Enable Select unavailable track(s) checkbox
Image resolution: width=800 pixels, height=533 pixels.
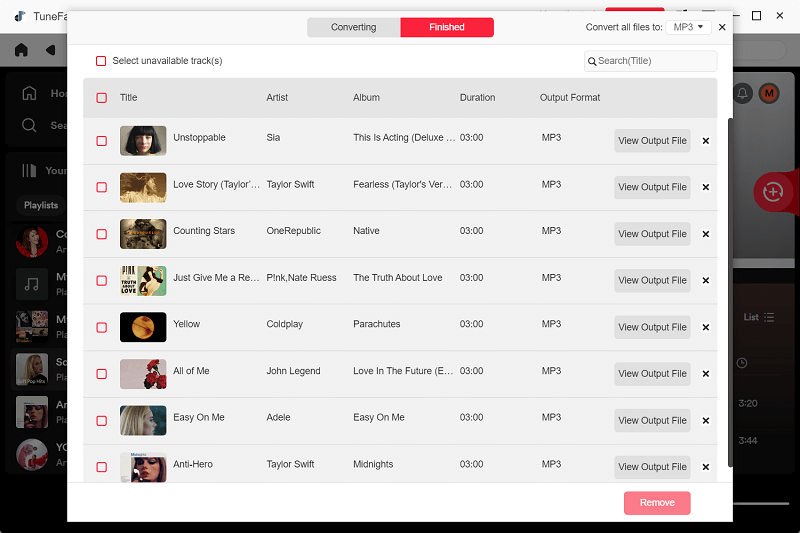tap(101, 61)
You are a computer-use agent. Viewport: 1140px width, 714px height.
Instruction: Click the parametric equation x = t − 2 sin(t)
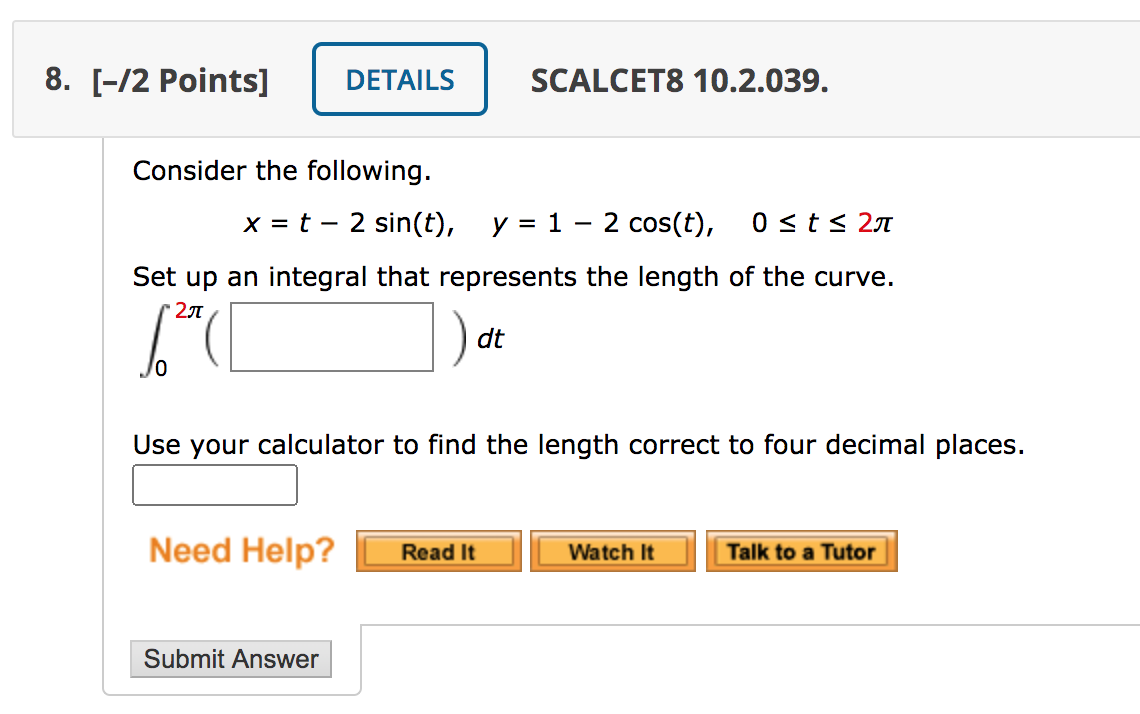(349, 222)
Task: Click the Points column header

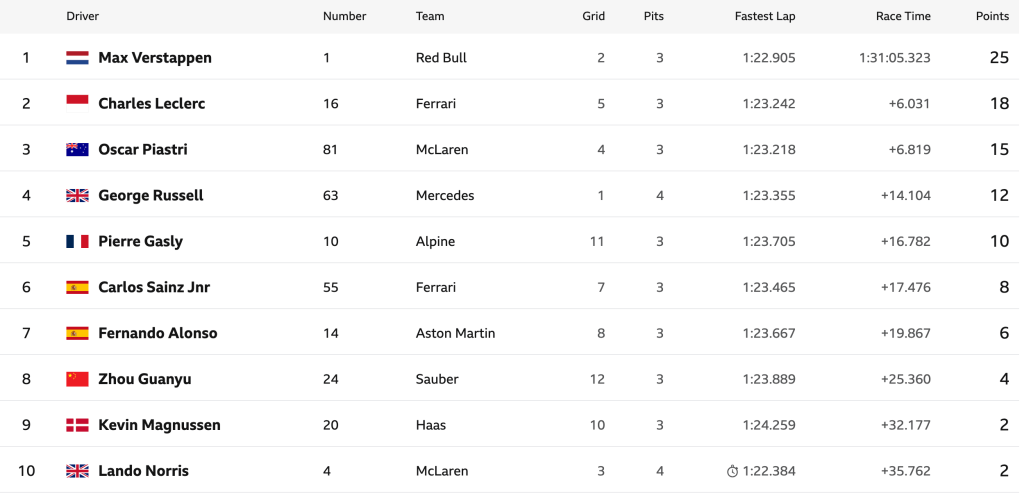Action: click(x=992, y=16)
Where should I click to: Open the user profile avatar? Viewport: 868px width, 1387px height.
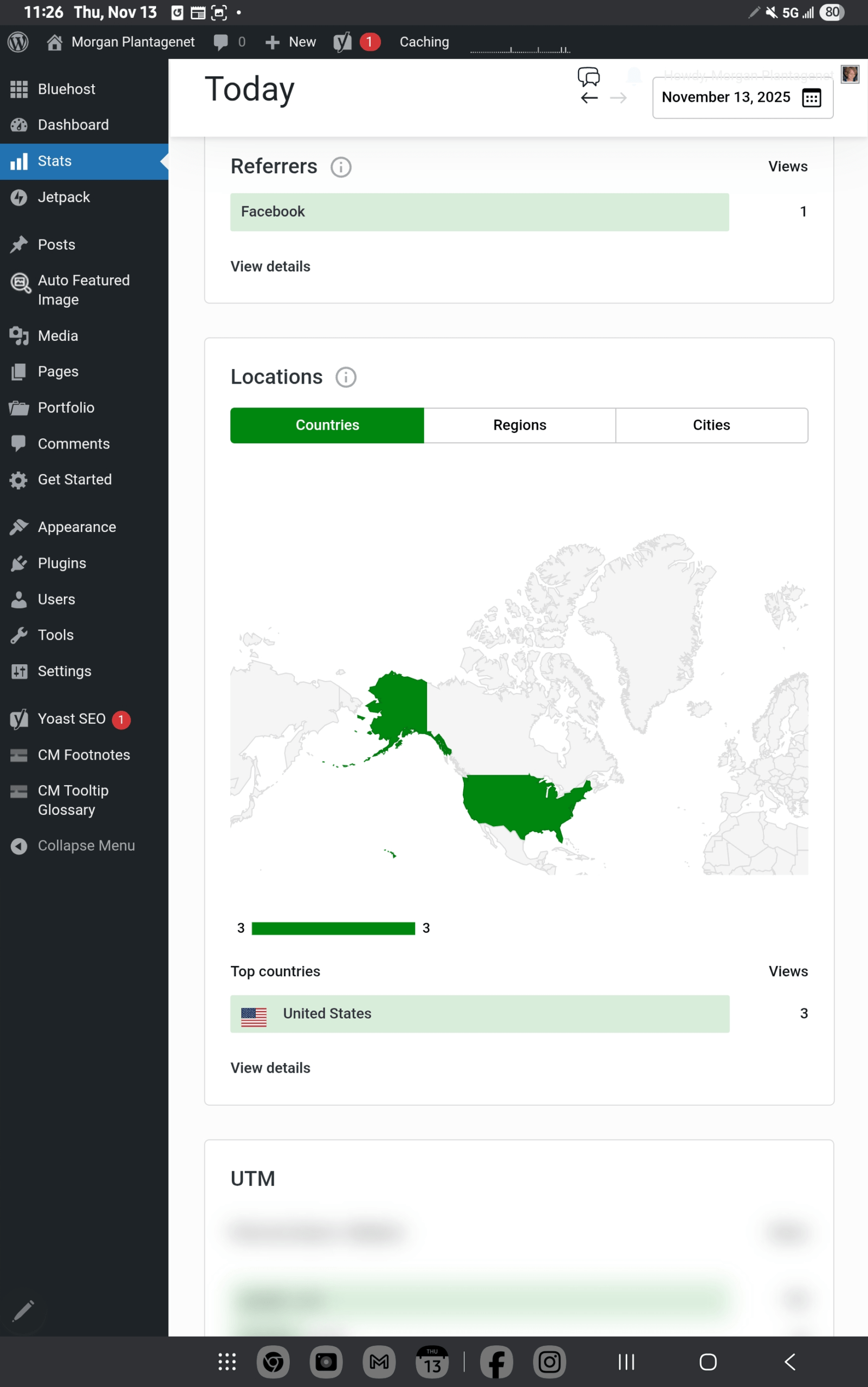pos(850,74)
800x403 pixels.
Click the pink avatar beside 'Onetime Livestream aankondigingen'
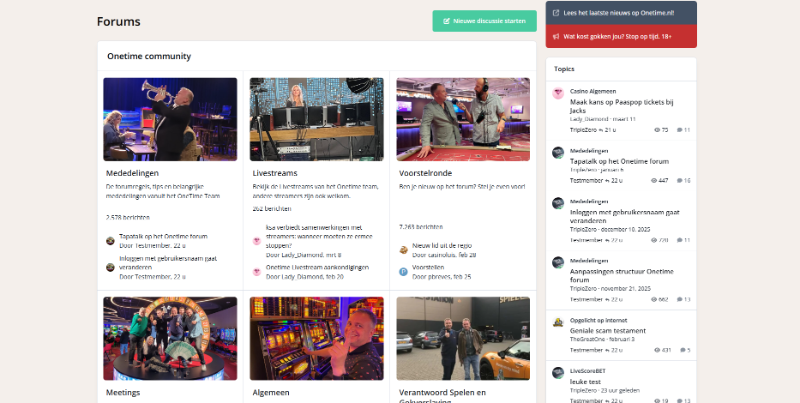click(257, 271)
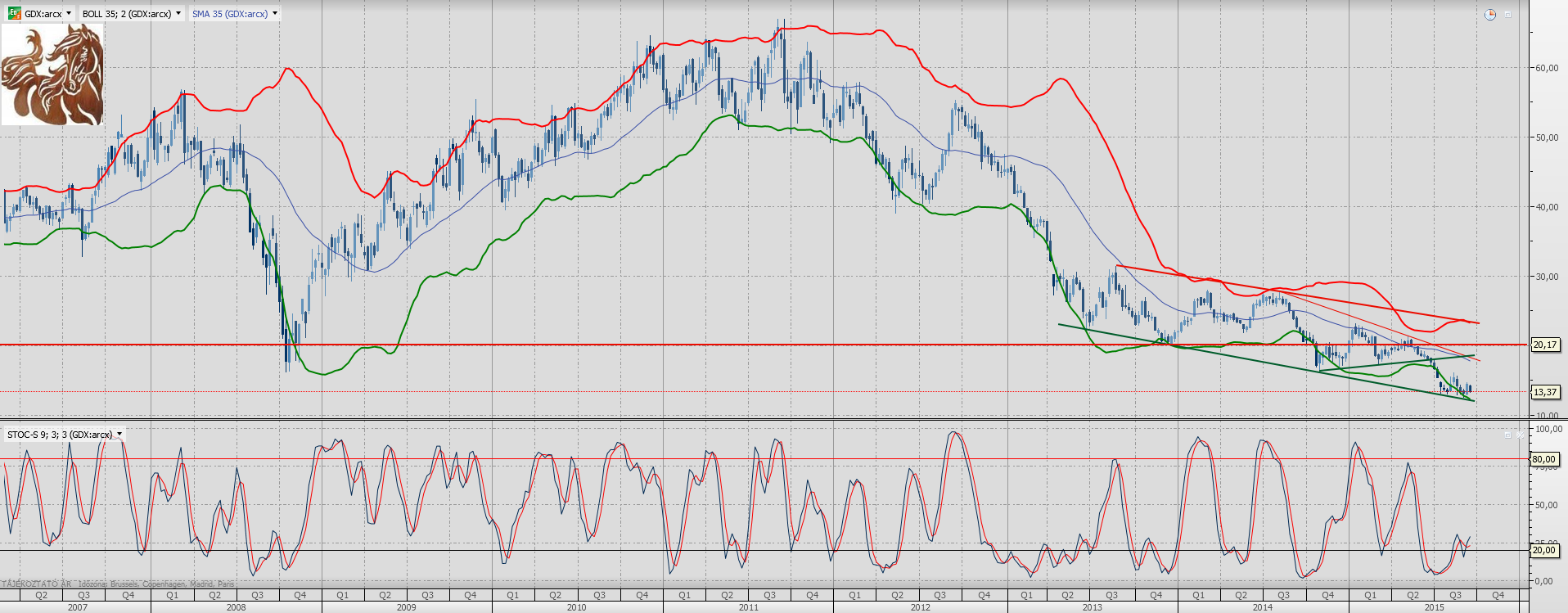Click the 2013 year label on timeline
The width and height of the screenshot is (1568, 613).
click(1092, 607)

+ + + +

**Work request:** Reproduce the entire listing above precisely, but keep the images out.

**Solved problem:**
Enable Select unavailable track(s) checkbox
Image resolution: width=800 pixels, height=533 pixels.
tap(101, 61)
You are a computer-use agent. Viewport: 1140px width, 714px height.
Instruction: Click the parametric equation x = t − 2 sin(t)
(349, 222)
Task: Click the Points column header

Action: click(x=992, y=16)
Where should I click to: Open the user profile avatar? Viewport: 868px width, 1387px height.
pos(850,74)
800x403 pixels.
Click the pink avatar beside 'Onetime Livestream aankondigingen'
click(257, 271)
Click the 2013 year label on timeline
The width and height of the screenshot is (1568, 613).
click(1092, 607)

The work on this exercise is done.